Partiamo dalla Val d’Aosta, regione con una qualità media tra le più alte a livello nazionale, grazie ai bianchi (chardonnay, petite arvine o pinot grigio) che continuano a svettare nelle degustazioni per fragranza e definizione aromatica; per passare poi al Piemonte, con i cru di Barolo, capaci di attrarre l’attenzione della stampa internazionale proprio per le loro elevate quotazioni nelle aste; e alla Lombardia: qui, ad attirare gli entusiasmi degli investitori sono soprattutto le etichette della Valtenesi, l’unica denominazione italiana che ha scelto il vino rosé come bandiera del territorio. C’è poi il fenomeno dei ‘super bianchi’ in Alto Adige, che strappano prezzi impensabili solo pochi anni fa: vini pensati per il lungo termine, proprio come i bianchi del Collio e dei Colli Orientali, capaci di emozionare anche a distanza di vent’anni dalla vendemmia.

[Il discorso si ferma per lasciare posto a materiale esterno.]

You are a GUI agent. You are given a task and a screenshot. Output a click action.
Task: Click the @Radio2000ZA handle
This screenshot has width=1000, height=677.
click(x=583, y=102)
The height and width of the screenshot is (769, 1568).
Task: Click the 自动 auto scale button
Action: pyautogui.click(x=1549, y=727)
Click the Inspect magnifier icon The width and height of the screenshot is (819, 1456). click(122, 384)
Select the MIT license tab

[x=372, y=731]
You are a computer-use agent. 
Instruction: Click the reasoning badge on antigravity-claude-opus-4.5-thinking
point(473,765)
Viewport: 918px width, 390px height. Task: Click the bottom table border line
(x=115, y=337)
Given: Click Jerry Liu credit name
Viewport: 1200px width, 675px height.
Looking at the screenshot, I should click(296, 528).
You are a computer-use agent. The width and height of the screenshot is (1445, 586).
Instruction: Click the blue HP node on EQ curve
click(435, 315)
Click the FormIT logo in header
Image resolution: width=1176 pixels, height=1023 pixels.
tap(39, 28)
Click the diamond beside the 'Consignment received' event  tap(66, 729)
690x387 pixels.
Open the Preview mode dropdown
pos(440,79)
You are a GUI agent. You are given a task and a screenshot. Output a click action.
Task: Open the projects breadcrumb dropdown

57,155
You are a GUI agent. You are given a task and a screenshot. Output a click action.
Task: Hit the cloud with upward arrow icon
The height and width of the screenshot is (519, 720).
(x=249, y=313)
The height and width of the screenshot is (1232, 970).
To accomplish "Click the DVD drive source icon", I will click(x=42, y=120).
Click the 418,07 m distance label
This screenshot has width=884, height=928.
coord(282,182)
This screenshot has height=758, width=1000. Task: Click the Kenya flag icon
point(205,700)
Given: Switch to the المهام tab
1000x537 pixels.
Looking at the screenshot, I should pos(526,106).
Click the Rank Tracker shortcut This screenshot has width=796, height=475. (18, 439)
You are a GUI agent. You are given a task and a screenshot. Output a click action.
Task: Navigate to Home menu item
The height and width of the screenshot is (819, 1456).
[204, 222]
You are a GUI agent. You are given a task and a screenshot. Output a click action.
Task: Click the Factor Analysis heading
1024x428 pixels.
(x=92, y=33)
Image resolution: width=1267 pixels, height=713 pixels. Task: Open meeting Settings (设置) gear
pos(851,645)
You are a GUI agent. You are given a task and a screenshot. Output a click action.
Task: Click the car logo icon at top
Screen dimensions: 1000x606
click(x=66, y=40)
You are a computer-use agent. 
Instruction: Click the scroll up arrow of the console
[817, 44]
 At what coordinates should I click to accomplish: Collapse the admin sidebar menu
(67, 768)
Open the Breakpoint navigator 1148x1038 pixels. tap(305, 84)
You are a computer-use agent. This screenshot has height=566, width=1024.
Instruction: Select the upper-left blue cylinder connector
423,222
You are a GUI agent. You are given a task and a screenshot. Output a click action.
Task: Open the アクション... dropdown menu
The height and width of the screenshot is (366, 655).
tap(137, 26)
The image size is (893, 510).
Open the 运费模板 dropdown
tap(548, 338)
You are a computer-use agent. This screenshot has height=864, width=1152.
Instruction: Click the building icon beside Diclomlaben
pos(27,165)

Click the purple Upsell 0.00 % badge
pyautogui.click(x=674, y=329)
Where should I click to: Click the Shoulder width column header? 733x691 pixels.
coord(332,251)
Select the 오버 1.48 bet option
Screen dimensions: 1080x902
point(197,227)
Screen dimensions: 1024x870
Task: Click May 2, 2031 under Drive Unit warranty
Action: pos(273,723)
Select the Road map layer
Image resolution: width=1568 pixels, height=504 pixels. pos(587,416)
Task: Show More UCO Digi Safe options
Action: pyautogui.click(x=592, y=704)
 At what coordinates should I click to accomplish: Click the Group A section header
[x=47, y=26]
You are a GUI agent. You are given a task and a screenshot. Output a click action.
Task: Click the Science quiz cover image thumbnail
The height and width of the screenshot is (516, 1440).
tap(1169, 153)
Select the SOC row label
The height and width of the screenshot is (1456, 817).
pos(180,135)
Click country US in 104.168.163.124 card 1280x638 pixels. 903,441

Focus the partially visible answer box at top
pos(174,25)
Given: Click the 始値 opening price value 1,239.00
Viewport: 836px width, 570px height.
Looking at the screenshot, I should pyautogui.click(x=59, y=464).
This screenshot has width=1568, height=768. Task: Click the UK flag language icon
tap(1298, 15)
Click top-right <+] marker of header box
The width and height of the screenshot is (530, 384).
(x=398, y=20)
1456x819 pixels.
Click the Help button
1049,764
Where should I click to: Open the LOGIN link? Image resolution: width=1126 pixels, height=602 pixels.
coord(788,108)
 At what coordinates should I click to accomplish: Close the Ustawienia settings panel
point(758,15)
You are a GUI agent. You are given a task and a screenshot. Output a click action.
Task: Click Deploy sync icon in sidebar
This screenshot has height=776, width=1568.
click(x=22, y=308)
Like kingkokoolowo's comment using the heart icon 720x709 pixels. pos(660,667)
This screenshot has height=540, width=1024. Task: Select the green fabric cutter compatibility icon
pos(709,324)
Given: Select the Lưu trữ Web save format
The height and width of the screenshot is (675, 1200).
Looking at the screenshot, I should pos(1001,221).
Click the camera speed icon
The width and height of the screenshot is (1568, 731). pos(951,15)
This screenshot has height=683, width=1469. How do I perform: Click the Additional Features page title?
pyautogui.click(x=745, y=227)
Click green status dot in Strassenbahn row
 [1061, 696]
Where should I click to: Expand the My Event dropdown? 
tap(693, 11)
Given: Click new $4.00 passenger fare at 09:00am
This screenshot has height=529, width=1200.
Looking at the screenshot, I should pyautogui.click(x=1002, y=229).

In Emilia-Romagna vantano un percorso di crescita notevole sia il Lambrusco di Sorbara, sia il Sangiovese di Romagna: entrambi erano scarsamente valutati fino a soli dieci anni fa. In Toscana il Brunello di Montalcino continua a scalare le classifiche internazionali, ma è interessante anche il fermento intorno al Rosso di Montalcino. In Umbria salgono le quotazioni di Grechetto e Ciliegiolo, vitigni a bacca rispettivamente bianca e rossa; nelle Marche crescono quelle del bianco Verdicchio, in Abruzzo gli investitori scommettono sul Cerasuolo, uno dei più apprezzati e sorprendenti tipi di rosato, la cui Doc è stata creata solo nell’ottobre 2010.

Capitolo Sud e isole: in Campania spicca la Falanghina del Sannio, per la sua capacità di invecchiare bene; in Puglia, accanto all’ormai celebre Primitivo di Manduria, si fa strada il brindisino Susumaniello, varietà a lungo dimenticata, ora tornata in auge grazie a vini snelli e fruttati. Quanto alla Sicilia, gli esperti definiscono l’Etna come il fenomeno del vino italiano più rilevante degli ultimi 15 anni, soprattutto per la crescita vertiginosa dei prezzi dei terreni, dei vini e, in generale, dei numeri produttivi, nonché per l’aumentata risonanza internazionale della sua offerta turistica ed enogastronomica. In Sardegna, infine, vecchie vigne semi-abbandonate sono al centro di interessanti progetti di recupero e valorizzazione che racchiudono un enorme potenziale per il prossimo futuro.